(Business in Cameroon) - Civil servants are planning to go on strike from March 21 to 22, revealed Jean Marc Bikolo, President of the Central Union for Civil Servants (CSP) in a press conference on Saturday. For 48 hours, civil servants hope to paralyze work and force the state to listen to them.
The reinstating of salaries to the 1993 scale before the devaluation of the franc CFA and necessary adjustments linked to inflation unfortunately is not the concern of government to whom these worries have been submitted several times.
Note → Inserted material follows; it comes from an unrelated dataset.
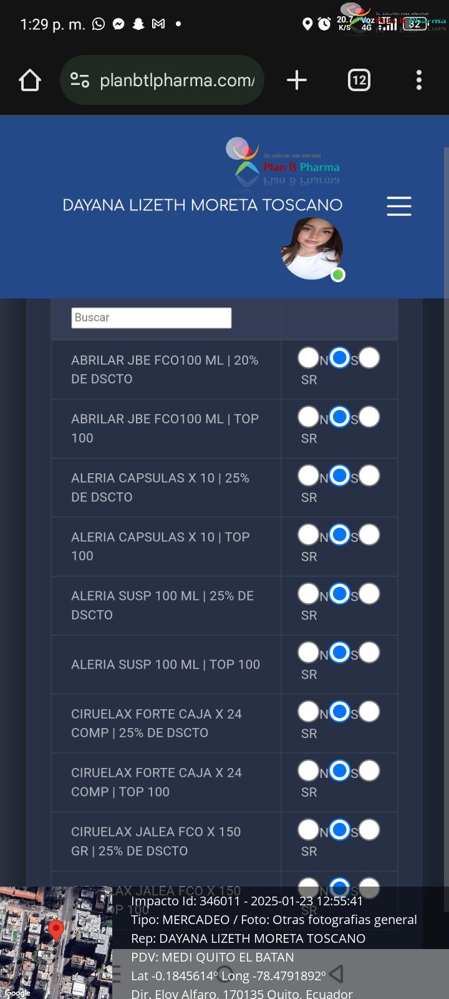The width and height of the screenshot is (449, 999).
Task: Open the hamburger navigation menu
Action: (399, 206)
Among other worries CSP is putting forth is the revalorization of the minimum salary (SMIG) to be paid to a worker in Cameroon. It stands at 28,216 francs CFA per month, judged by trade unionists to be the lowest in Central Africa. In Gabon, Equatorial Guinea, or Chad the SMIG is between 100,000 to 150,000 francs CFA, according to Bikoko. CSP targets also family allowance that the government seems to be ignoring.
But, on the instruction of the head of State, Paul Biya, CSP and the government are in negotiations since May 14th last year when an ad hoc committee was set up after a meeting with the Minister of Labor and Social Security, Gregoire Owona. It was set up when government called CSP to the negotiation table after the union notified government of a looming strike from 16th to 18th May 2012. But, Jean Marc Bikoko thinks nothing has been done after six months.